### Source records
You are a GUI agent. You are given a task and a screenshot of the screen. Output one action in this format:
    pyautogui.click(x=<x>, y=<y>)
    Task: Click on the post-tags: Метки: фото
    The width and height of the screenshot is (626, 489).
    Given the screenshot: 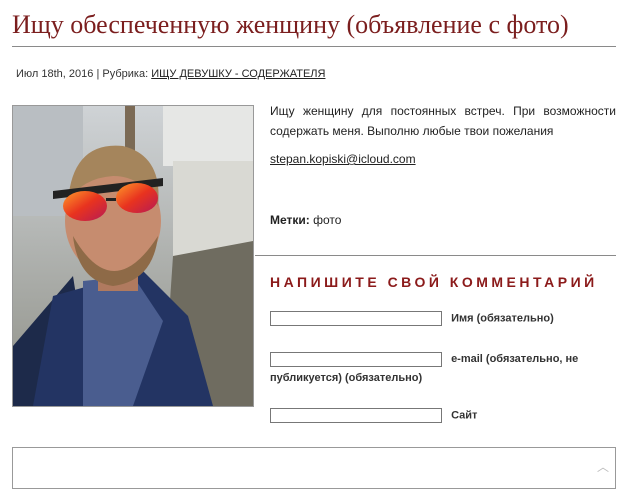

---

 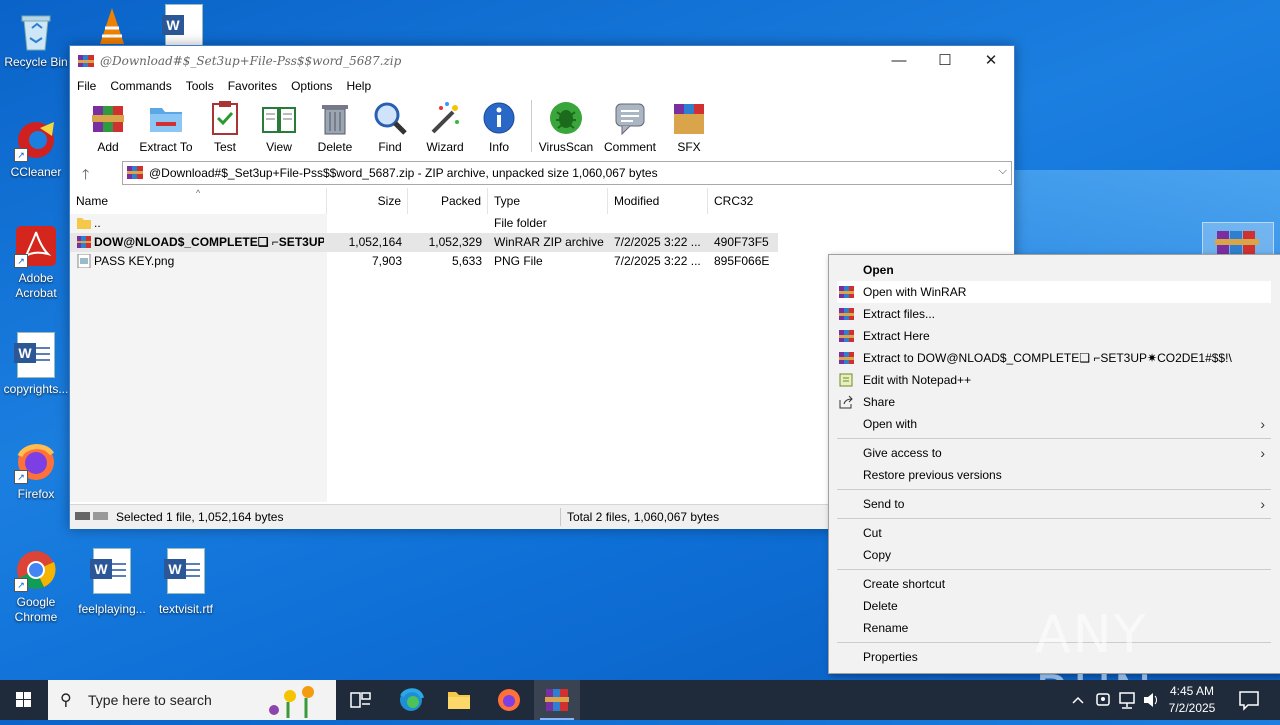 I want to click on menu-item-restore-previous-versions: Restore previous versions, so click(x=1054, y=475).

### Task details
Rewrite the lines of the entries from the one containing "You are a GUI" through the one containing "The width and", inclusive, swapping "agent" for "assistant" and leaving everything else unchanged.

### Problem solution
You are a GUI assistant. You are given a task and a screenshot of the screen. Output one action in this format:
    pyautogui.click(x=<x>, y=<y>)
    Task: Click on the post-tags: Метки: фото
    The width and height of the screenshot is (626, 489).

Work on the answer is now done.